Implement distributed Terraform Enterprise: 1) Deploy TFE in multiple regions: TFE cluster in us-east (primary), TFE in eu-west (secondary), TFE in ap-southeast (tertiary). 2) Use state replication: primary TFE state syncs to secondaries. Replication lag < 5 seconds. 3) VCS webhooks: route to nearest TFE. Webhook from eu-repo goes to eu TFE instance. 4) Run tasks distributed: each region runs expensive tasks (security scans) locally, not central. 5) Database: use managed RDS with read replicas in each region. Terraform runs read from local replica, write to primary. 6) Network: use VPN/AWS PrivateLink between regions. Low latency. 7) State locking: DynamoDB global table for state locks. Consistent across regions. 8) DNS: use Route53 geolocation routing. Developers' `terraform cloud` cli connects to nearest TFE. 9) Monitor: track apply latency per region. Set SLA: applies complete within 5 minutes. Alert if exceeded.
Follow-up: How would you handle state consistency issues during region failover?
Your organization uses Terraform Enterprise but compliance audit requires proving that no infrastructure changes happened outside of Terraform. How do you prove this?

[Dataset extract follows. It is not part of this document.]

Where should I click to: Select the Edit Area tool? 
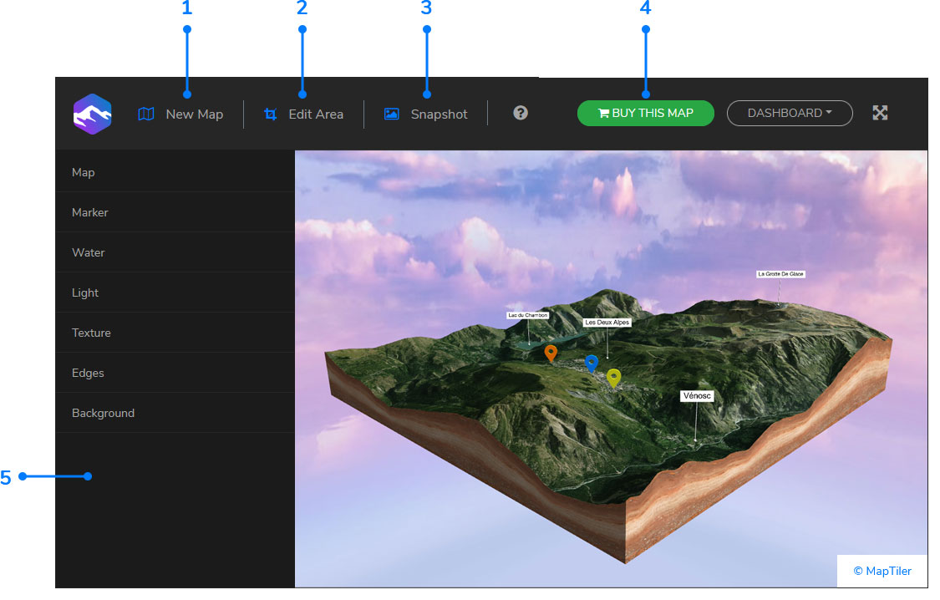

Implement comprehensive audit trail and detection: 1) TFE audit logs: export to immutable storage (S3 with MFA delete, CloudTrail). Every apply logged with user, timestamp, resources changed. 2) CloudTrail: enable in all AWS accounts. Log all API calls. Compare with TFE logs. Discrepancies = changes outside TF. 3) Config compliance: run AWS Config rules to check resource configurations match TFE state. `config-aggregator` compares actual vs desired. 4) Periodic audits: weekly script: `terraform refresh && terraform plan -json | jq '.resource_changes'` shows drift. 5) Policy enforcement: Sentinel policy that prevents manual changes: if any resource modified outside TF, alert. 6) IAM restrictions: remove direct AWS Console access from developers. All changes go through TFE. 7) Detective controls: CloudTrail alerts on direct AWS API calls from developer machines (not TFE). 8) Documentation: show auditor TFE logs, CloudTrail, Config compliance report. Demonstrate no changes outside TF.
Follow-up: How would you handle a situation where emergency manual infrastructure changes were necessary?